● **Document excerpt**
-=-=-

Upheaval, Unrest, Change...and Hope

Tom Wilschutz

 

Head of School at Desk

Upheaval, unrest, and change have long been traveling companions throughout human history, and these tectonic-shaping forces seem to be fully engaged in 2020.

As I ponder the events of this year, my thoughts travel back to another year of tumult, 1968. Throughout much of 1968, a thoughtful American could have wondered, with much justification, whether the grand experiment of American democracy was on the brink of collapse. Multiple threats were evident: violent anti-war riots were happening on many college campuses; the Tet Offensive underscored an increasing belief that the President and Pentagon had lied to the American people about ‘winning’ the Vietnam war; deep racial divisions fueled violence in multiple cities and was punctuated by the assassination of Martin Luther King; and only a few months later, the political system was rocked by the assassination of presidential candidate Robert Kennedy. 

I cannot recall wondering at any moment since 1968 if American democracy was fundamentally threatened, or if the core DNA that defines who we are as a people, as a nation, was threatened with essential alteration. Until 2020. I vividly remember my thoughts and feelings throughout 1968. I wonder, now, what my students are thinking and feeling as 2020 lurches forward?

Human history is mostly evolutionary in its nature, punctuated by moments of life-altering revolutions. Upheaval and unrest are the engine of radical change—both positive and negative—for humans and the societies they create. Solebury students are now witnesses to such upheaval and unrest. A global pandemic has altered everything about how we work, learn, travel, vacation, eat, gather, recreate, interact, and on and on. Layered over this global threat, centuries of systemic racism that was built into the very fabric of our nation at its birth is being challenged in ways no American has ever seen. The names of professional, college, and school sports teams are being changed. The names of schools and colleges are being replaced. Monuments are being removed. The Black Lives Matters movement has focused the nation on its past, present, and its future. Will this be the time when we finally pivot away from systemic racism? 

Every day Solebury students are confronted with a nation more divided than at any time since 1860 or 1968, observing a political system incapable of unifying our nation, or offering its people leadership, in the face of a pandemic and a powerful movement for racial equality. Indeed, at the highest levels one of the foundational pillars of our democracy—the peaceful transfer of power—is being questioned and challenged. 

If upheaval and unrest and change permeate the atmosphere that envelops us in 2020, this air is also laced with hope. The young people who populate Solebury School are the most accepting, inclusive, open-minded students I have worked with during my forty-five years in education. They give me hope; they are the future. The BLM movement may just be the thin end of the wedge that finally blows open the door and unleashes a fierce wind that blows through our society and roots out systemic racism from our many institutions, putting us firmly on the path of real change for all Americans. The pandemic has brought into high relief the fundamental divide between haves and have-nots in our society. With this knowledge that we can no longer ignore, or bury, will we now choose to create a society where opportunities abound for all, and not just a few?

I have long held fast to the belief, the hope, that the root of all progress we as a species have made, and will ever make, is education. As I write these words we are 41 days away from the scheduled beginning of classes for the 2020-21 school year. We are four months and a few days hence from March 12th...the date our universe at Solebury was turned upside down by Covid-19. And yet, despite the upheaval, the unrest, and the change in our daily lives,  Solebury’s effort to deliver a high-quality education and sustain our community persevered. Whatever the virus holds for us on the opening day of class, September 10, we will continue to offer this robust education and nurturing community. 

Upheaval, unrest, and change are undoubtedly never going to be absent from the human experience. Education cannot take a break either.

-=-=-

● **Questions on the material**
a – From the essay above on upheaval, unrest, and change, list every activity that the global pandemic is said to have altered.
b – Reproduce the passage of the essay on upheaval, unrest, and change starting with "I have long" and going on through "a break either.".
c – According to the essay on upheaval, unrest, and change, on what date is the opening day of class?

-=-=-

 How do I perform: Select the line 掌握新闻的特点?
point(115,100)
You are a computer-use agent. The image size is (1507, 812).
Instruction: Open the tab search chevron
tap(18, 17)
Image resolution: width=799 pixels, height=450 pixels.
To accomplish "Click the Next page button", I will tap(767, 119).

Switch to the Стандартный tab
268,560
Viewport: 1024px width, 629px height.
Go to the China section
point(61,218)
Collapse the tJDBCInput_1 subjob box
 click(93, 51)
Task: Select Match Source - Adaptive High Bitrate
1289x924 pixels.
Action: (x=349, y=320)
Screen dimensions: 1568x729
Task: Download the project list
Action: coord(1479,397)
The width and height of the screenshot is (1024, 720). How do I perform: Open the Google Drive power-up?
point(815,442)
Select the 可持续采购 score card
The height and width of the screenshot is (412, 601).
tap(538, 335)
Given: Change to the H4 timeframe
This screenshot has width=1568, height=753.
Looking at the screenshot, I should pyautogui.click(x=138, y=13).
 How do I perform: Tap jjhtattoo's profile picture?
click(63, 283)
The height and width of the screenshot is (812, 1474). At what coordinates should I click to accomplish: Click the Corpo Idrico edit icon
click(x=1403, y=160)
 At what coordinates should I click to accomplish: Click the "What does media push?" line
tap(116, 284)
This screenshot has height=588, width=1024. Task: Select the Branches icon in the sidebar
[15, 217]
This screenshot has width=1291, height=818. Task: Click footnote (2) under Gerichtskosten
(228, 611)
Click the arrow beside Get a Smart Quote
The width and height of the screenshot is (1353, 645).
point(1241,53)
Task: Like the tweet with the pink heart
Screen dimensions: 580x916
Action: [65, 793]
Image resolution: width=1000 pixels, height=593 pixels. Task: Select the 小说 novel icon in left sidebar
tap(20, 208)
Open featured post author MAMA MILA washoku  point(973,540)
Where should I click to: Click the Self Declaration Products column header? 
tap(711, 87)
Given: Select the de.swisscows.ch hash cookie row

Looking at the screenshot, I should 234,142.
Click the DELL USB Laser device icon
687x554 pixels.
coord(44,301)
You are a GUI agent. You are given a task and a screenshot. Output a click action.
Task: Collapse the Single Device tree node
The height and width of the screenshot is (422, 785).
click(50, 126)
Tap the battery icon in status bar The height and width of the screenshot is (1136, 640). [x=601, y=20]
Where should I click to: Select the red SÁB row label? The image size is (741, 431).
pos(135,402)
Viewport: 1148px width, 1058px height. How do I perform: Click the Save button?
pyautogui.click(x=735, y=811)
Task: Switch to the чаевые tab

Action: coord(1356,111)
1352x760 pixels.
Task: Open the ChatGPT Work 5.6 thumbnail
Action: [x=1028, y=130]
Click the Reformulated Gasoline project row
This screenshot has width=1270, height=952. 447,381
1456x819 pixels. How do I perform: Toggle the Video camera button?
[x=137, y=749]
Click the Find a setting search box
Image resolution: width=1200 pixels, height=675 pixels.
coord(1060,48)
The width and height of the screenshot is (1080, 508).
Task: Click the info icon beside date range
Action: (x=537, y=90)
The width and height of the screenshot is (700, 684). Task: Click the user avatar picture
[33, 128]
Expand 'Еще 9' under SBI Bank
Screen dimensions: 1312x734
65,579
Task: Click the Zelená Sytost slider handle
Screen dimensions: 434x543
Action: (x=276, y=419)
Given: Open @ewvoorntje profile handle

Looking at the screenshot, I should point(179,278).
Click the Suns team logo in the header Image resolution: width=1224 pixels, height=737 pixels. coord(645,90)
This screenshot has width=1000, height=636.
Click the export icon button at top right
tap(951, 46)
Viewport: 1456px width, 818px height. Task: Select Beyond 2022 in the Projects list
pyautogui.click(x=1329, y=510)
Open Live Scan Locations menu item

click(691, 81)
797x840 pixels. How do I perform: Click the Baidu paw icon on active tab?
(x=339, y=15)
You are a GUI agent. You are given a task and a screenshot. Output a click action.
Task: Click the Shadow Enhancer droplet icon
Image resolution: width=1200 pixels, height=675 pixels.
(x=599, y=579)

-=-=-

● **Set of answers**
a – work, learn, travel, vacation, eat, gather, recreate, interact

b –
I have long held fast to the belief, the hope, that the root of all progress we as a species have made, and will ever make, is education. As I write these words we are 41 days away from the scheduled beginning of classes for the 2020-21 school year. We are four months and a few days hence from March 12th...the date our universe at Solebury was turned upside down by Covid-19. And yet, despite the upheaval, the unrest, and the change in our daily lives,  Solebury’s effort to deliver a high-quality education and sustain our community persevered. Whatever the virus holds for us on the opening day of class, September 10, we will continue to offer this robust education and nurturing community. 

Upheaval, unrest, and change are undoubtedly never going to be absent from the human experience. Education cannot take a break either.

c – September 10